YANG DIKERJAKAN »
**1)** Menurut teks tentang teka-teki Tuhan, berapa tahun paling tidak seseorang telah bersekolah jika umurnya sudah 17 tahun?
**2)** Temukan setiap baris entri yang memuat kata "screenshot", lalu salin semua baris tersebut.

KUTIPAN BACAAN »

------------------------------------------------------------------------

Laman

Sabtu, 30 November 2013

Memahami teka-teki Tuhan

          Apa kau bilang? Teka-teki Tuhan? Bukankah Tuhan tak pernah memainkan teka-teki-Nya? Tidak. Ternyata kau salah. Tuhan memiliki teka-teki yang sangat indah. Teka teki yang hanya bisa ditebak oleh orang-orang yang mensyukuri nikmat-Nya dan selalu mengambil hikmah didalamnya. Cobalah kau tengok lagi kebelakang, hal apa saja yang kau rasa kau tak sanggup melakukannya tetapi sudah kau lewati saja. For example: bila umurmu sudah 17 tahun, maka kau telah bersekolah paling tidak 12 tahun. Berarti kau sudah menaiki 12 anak tangga. Dan disetiap tangganya diberikan pelumas. Tak mudah, hanya saja orang yang memiliki sepatu berduri tajam bisa melewatinya. Lantas dimana teka-teki Tuhan? Bukankah itu hanya ujian? Ah ya, aku hampir lupa. Ujian itu mirip dengan teka-teki. Bila ujian itu diakhir, maka teka-teki itu di awal. Hanya itu saja bedanya. Tetapi teka-teki Tuhan tentu berbeda dengan teka-teki manusia. Bahkan jauuuuuh lebih indah dan mengesankan. Bagaimana tidak? Permainan yang akan menjadi kisah kehidupan kita.
         Aku sedang melewati masa teka-teki itu. Teka-teki yang selalu menggeliat di atas kepalaku. Teka-teki yang sangat susah kutebak. Sampai aku sering tak tidur di malam hari. Teka-teki yang berfikir akan hari esok, lusa, dan seterusnya. Bahkan untuk 10 tahun yang akan datang. Jadi apakah aku nanti? Siapa orang yang mendampingiku nanti? Apakah anak-anakku akan bebal sepertiku? Teka-teki yang seharusnya sudah bisa kujawab saat ini. Seharusnya aku banyak berkaca dari apa yang sudah dan sedang aku lakukan. Seharusnya hari ini lebih baik daripada hari kemarin. Seharusnya hari ini sudah dapat menebak satu kosa kata Tuhan untuk merangkai teka-teki hebat-Nya itu. Ah, Indahnya kuasa-Mu Tuhanku. Tiada sanggup lagi aku berkata-kata.

------------------------------------------------------------------------

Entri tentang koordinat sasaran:
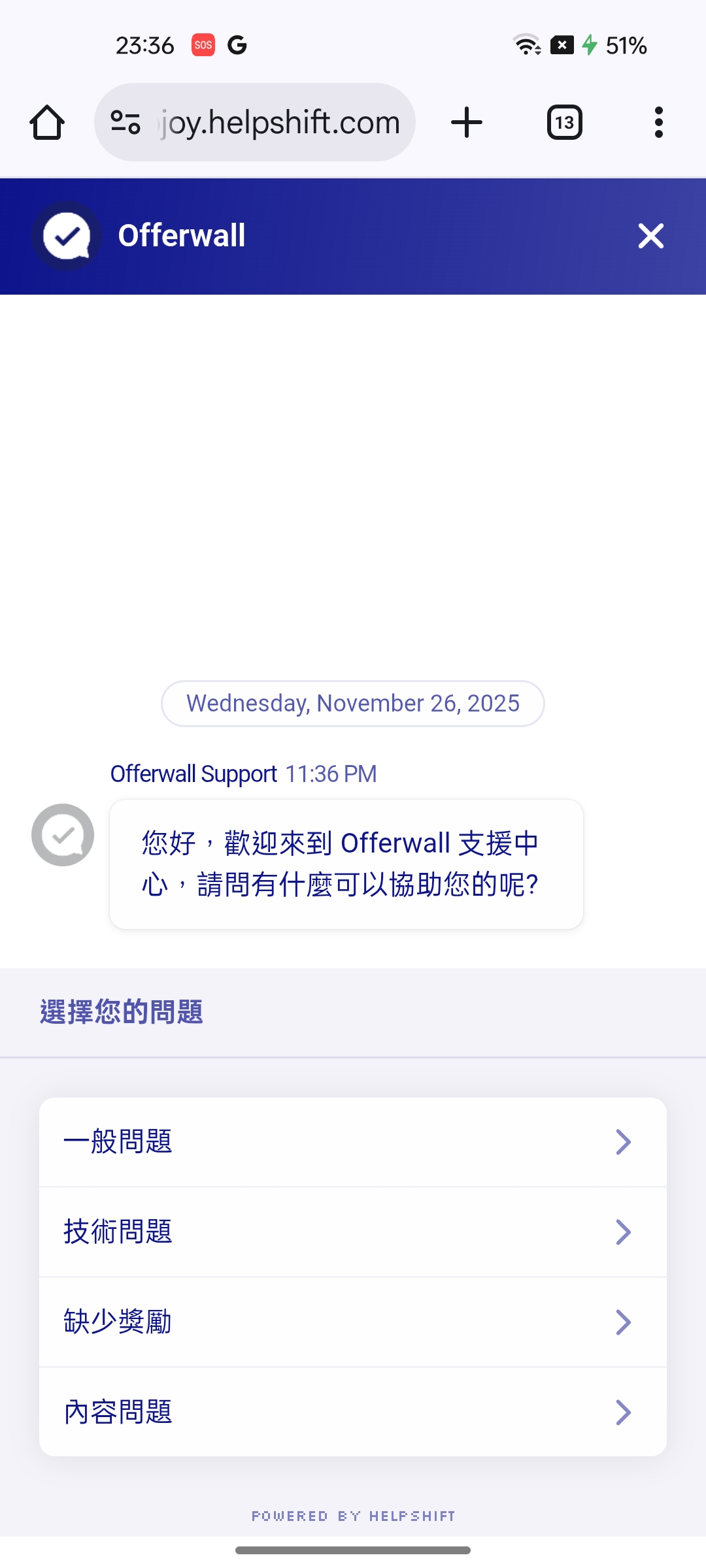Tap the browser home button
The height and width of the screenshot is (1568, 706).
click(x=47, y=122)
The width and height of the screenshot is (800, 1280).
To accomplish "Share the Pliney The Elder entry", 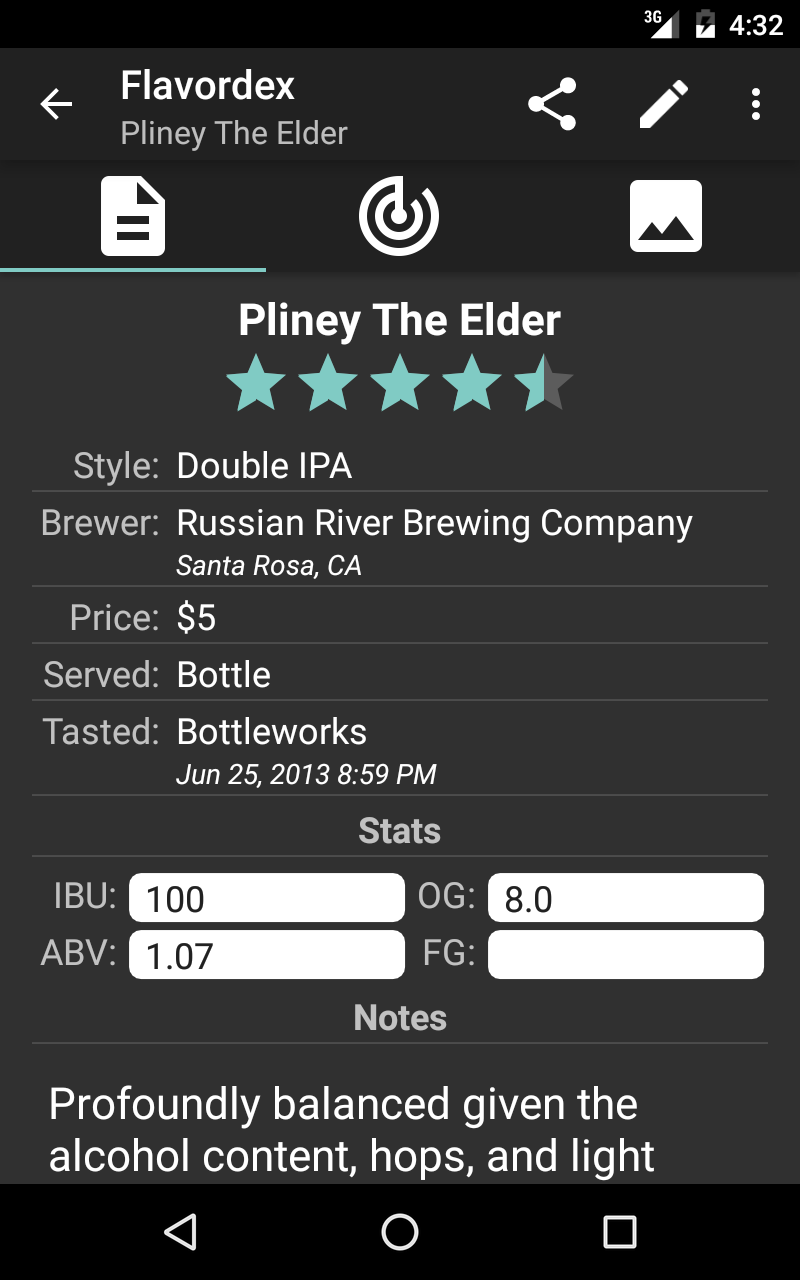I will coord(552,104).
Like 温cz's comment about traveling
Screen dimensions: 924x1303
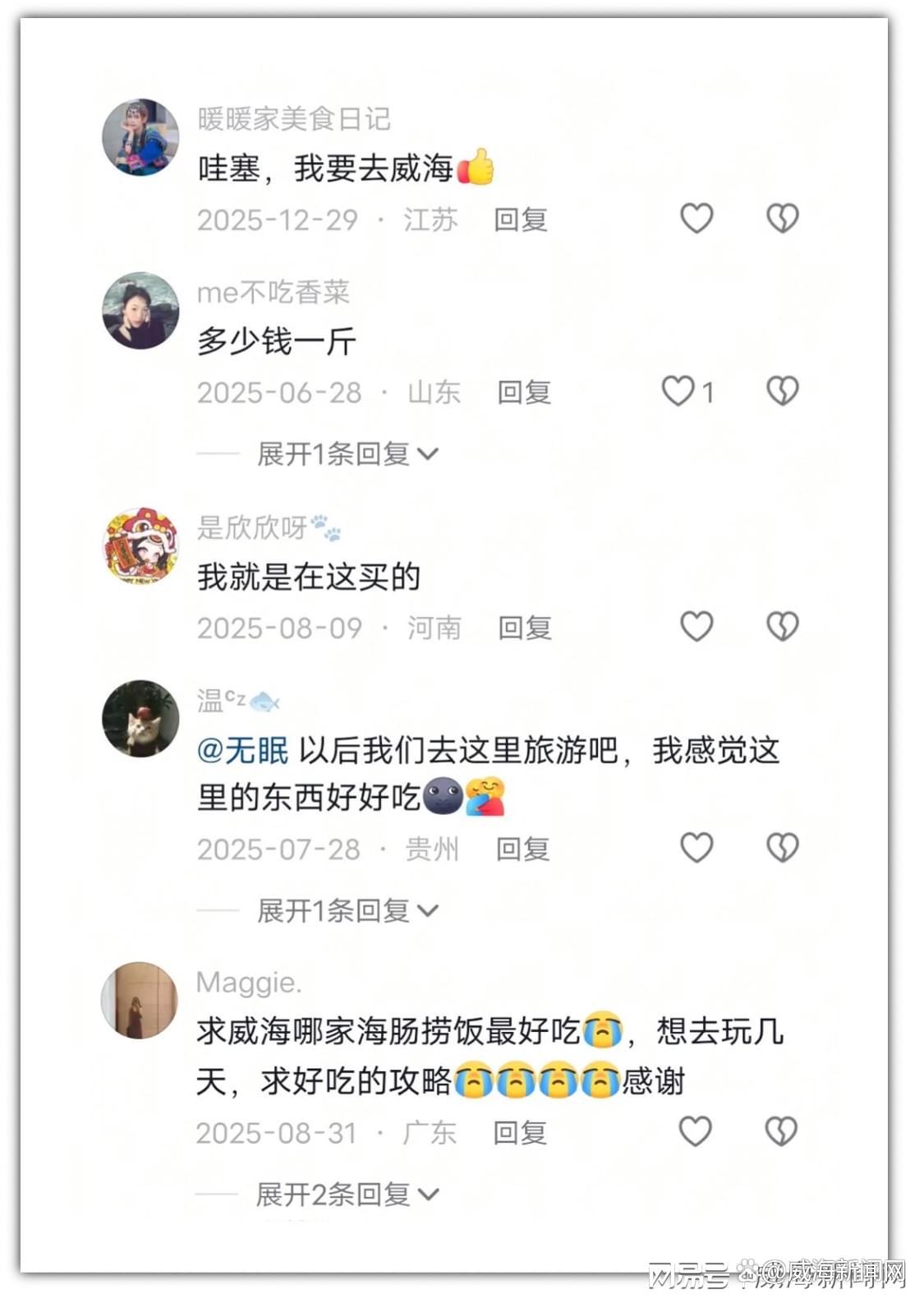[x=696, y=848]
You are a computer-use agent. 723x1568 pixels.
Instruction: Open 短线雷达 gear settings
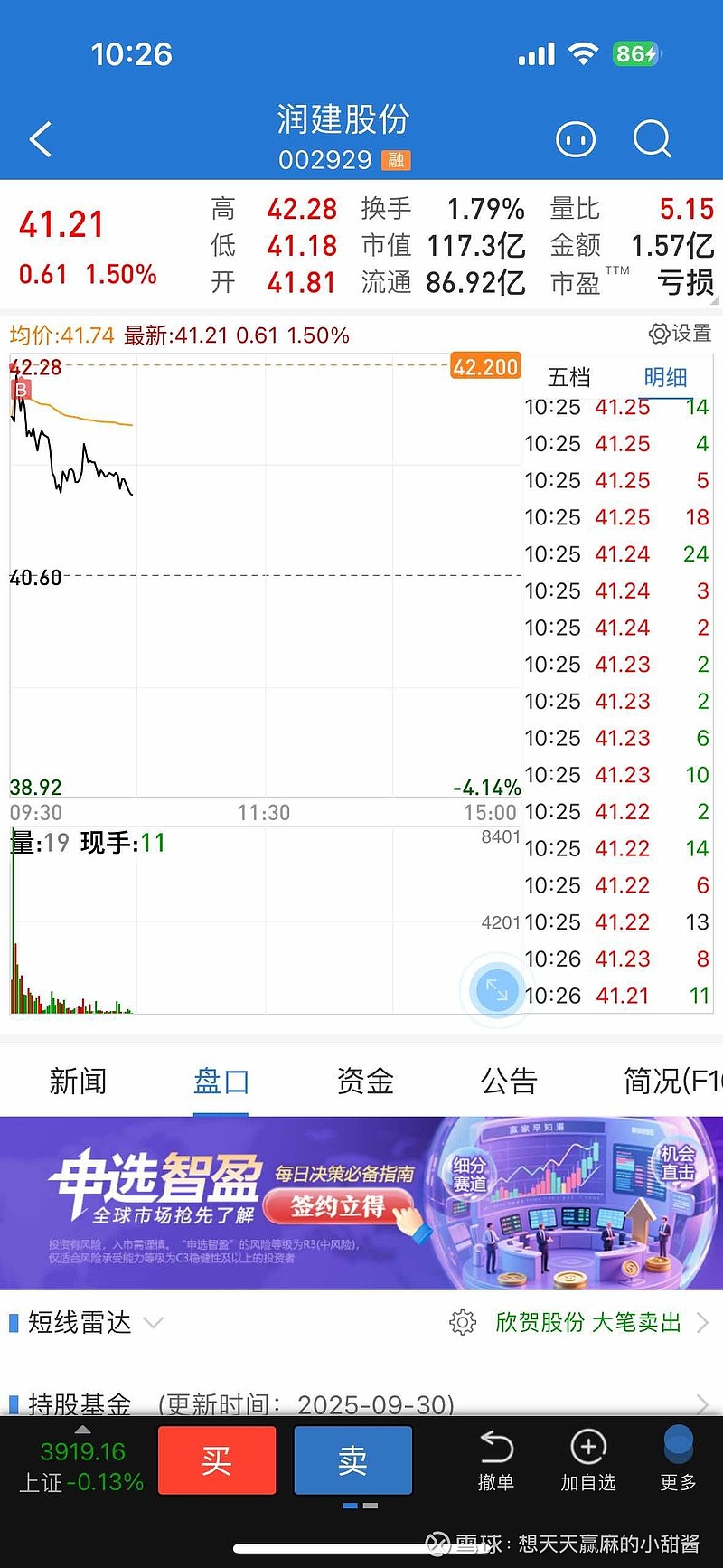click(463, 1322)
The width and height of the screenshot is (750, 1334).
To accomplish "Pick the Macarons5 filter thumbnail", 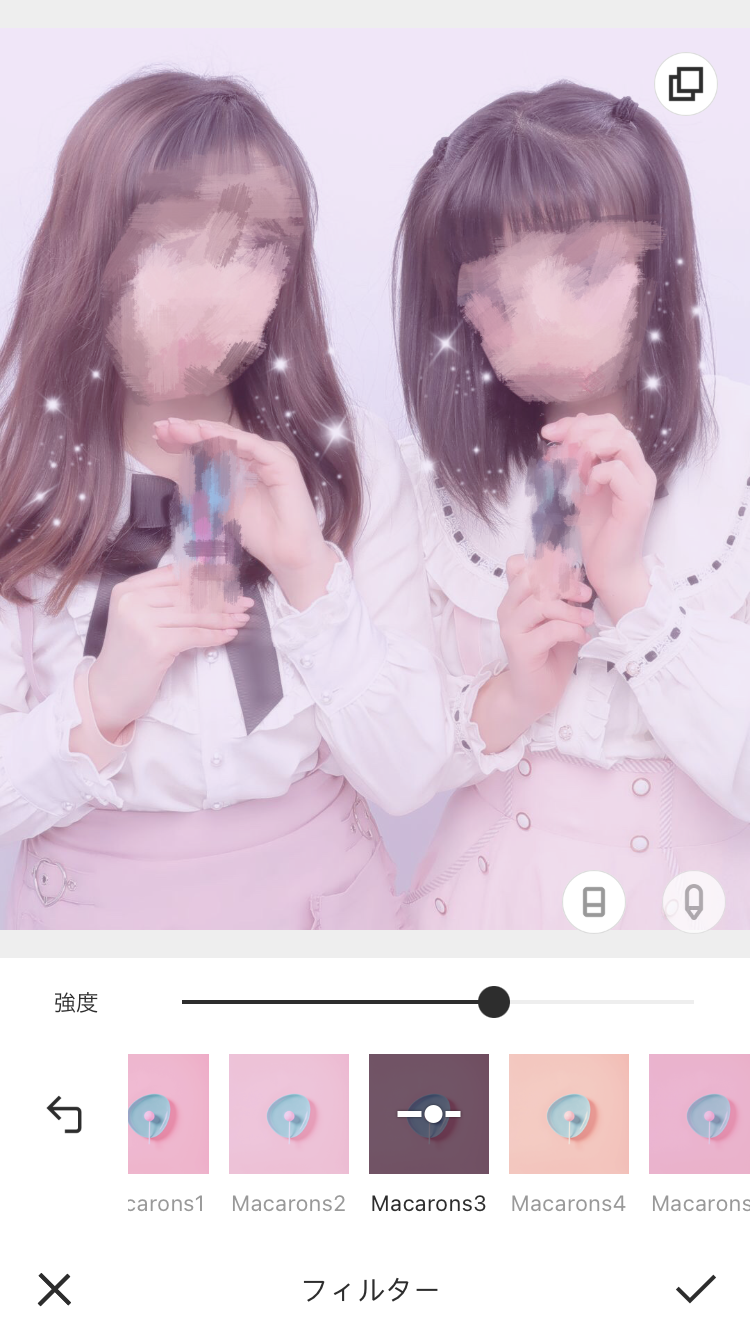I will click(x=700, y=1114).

------------------------------------------------------------------------

HASIL LATIHAN »
**1)** Paling tidak 12 tahun.

**2)**
The height and width of the screenshot is (1568, 706).
The width and height of the screenshot is (800, 1280).
The width and height of the screenshot is (750, 1334).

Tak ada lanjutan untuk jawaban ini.